Listening to the Twentieth Century

Tomas

Last night while riding the CTA’s Purple Line home I was hoping to finish Alex Ross’s The Rest Is Noise: Listening to the Twentieth Century as the train pulled into the Noyse station in Evanston.  I was denied a catchy opening, though, as I finished the epilogue as the train approached the much less mellifluous Dempster station.  The point is I made it all the way to the last word of this long book.  I’ve always found it difficult to sustain interest in discussions of works with which I am not familiar, and Ross’s book is full of them.  I could have gone to my grave without encountering Harrison Birtwistle in print or on record. Now I have, and I also know Benjamin Britten ducked out of the 1968 premier of Birtwistle’s Punch and Judy to look for a drink. Ross is a good writer, but not one who has much of a gift for metaphor, so he relies heavily on recondite music terminology in his exegeses. He will discuss chord changes and shifts in keys as if we had any idea what a D minor cord sounded like, or if we did, we could pick it out among the first violins amidst a symphony orchestra in full cry.  Other than frequent trips to Wikipedia and regular visits to Ross’s helpful website, I don’t really have any advice on how to follow along. My own rudimentary musical education helped a little, but not much. I had a brief career as a trumpet player (grades five through nine) playing a largely classical repertoire, so my experience with classical music forms was both intimate and partial. Key changes meant an irritating change in valve fingering. I couldn’t understand why Mozart wanted me to play the ugly-sounding B flat, when F sharp sounded so much better. (As you can see, as a sixth-grade honker, my range was pretty limited.) Surrounded by noisy brass in the back of the orchestra, it was hard to hear much less appreciate how D-flat major resolves into E major.

Ross’s stated intent is to tell the history of the twentieth century through its music. You’re probably not going to learn much about twentieth-century history that you didn’t already know, but it’s a novel experience to review the last century with classical music as its center. The controlling irony of the book is that classical music has been at the periphery of Western culture since World War I. Ross begins his narrative with the performance of Richard Strauss’s opera Salome in Gratz, Austria on May 16, 1906. Strauss was accompanied by Gustav Mahler, the other "titan of Austro-German music," which, in 1906, essentially meant all serious music. Salome is a weirdly erotic opera—at one point Salome kisses, wetly, the severed head of John the Baptist—but the Austrians loved it.
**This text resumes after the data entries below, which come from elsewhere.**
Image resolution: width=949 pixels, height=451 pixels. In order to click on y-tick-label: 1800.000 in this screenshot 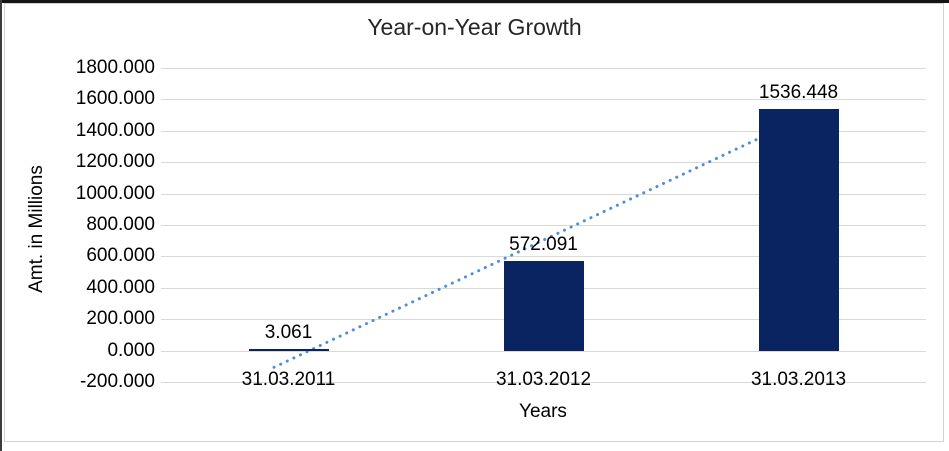, I will do `click(115, 68)`.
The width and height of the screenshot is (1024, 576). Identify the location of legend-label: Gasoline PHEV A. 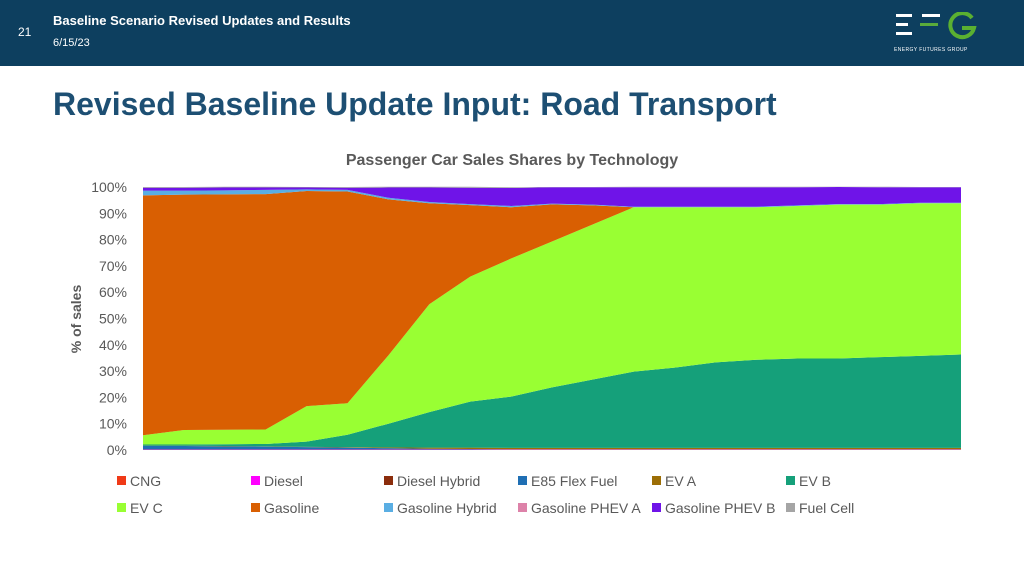
(586, 508).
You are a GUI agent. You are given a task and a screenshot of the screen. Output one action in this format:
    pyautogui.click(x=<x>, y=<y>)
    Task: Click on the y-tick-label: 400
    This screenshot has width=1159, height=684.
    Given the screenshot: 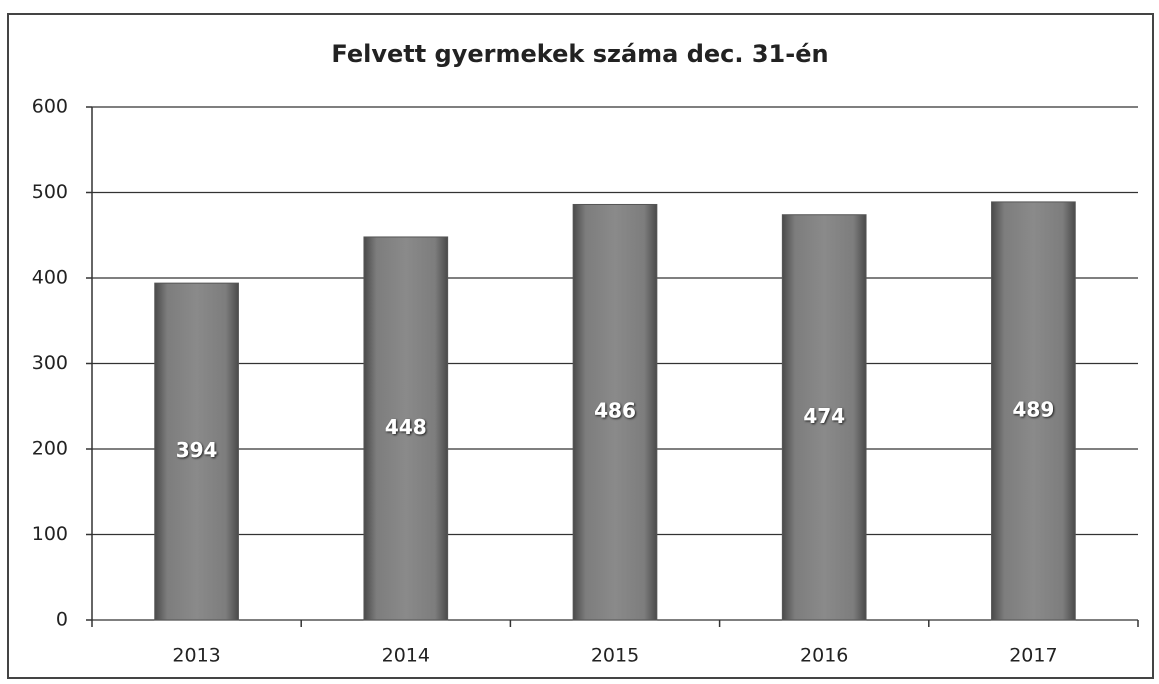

It was probably the last time an aggressively innovative classical work was met with immediate popular acclaim. In 1913 it took Parisians about a week to adjust to Igor Stravinsky’s Rite of Spring. But by 1973, Steve Reich’s Four Organs could only provoke one old lady to whack the stage with her shoe in an attempt to stop the performance. As they became more acclimated to the new music, audiences became more indifferent. Ross himself struggles to maintain our interest as classical music got shunted to the cultural sidelines in the middle of the century. Reading about Strauss and Shostakovich getting bullied by their authoritarian governments isn’t much fun, and even Ross’s powers of description start to falter when distinguishing between obscure Europeans fiddling with twelve-tone rows in the 1950s and 1960s. This period is summed up the by the title of Milton Babbitt’s 1958 essay, "Who Cares If You Listen?"

The story doesn’t pick up again until the 1960s, when rock acts like the Velvet Underground, Brian Eno and, yes, the Beatles start adopting some of the tropes of American composers like Reich and Philip Glass, who themselves had checked out of Adorno’s "Grand Hotel Abyss."  (Adorno is a major villain in Ross’s story.) As classical music embraced rock, jazz, hip hop, and world music in the last decades of the twentieth century, it reintegrated itself back into the center of Western culture. Classical music is correspondingly harder to get one’s hands around, and, as a result, Ross fumbles a bit in wrapping up his account. Osvaldo Golijov, my current favorite contemporary composer (I highly, highly recommend his Oceana and Ainadamar [photo above] and his soundtrack is by far the best part of Coppola’s Youth Without Youth), gets two short paragraphs—this after a whole chapter on the creepy Benjamin Britten.

A good critic makes you want to read or watch or listen to a work he or she is discussing. A great critic makes you want to listen in the same way they do. Ross fits in the second category of critics. It’s impossible, I think, to listen to music–any music–the same way after reading The Rest Is Noise. You may not be able to pick out triads, but you’d have to be tragically closed-minded to not hear something transformative in Schoenberg and Messiaen. Ross is the only music critic who could induce me to listen to Alban Berg’s opera Wozzeck, then re-listen to Lou Reed’s "Heroin."  As Ross teaches us, the twentieth was that kind of century.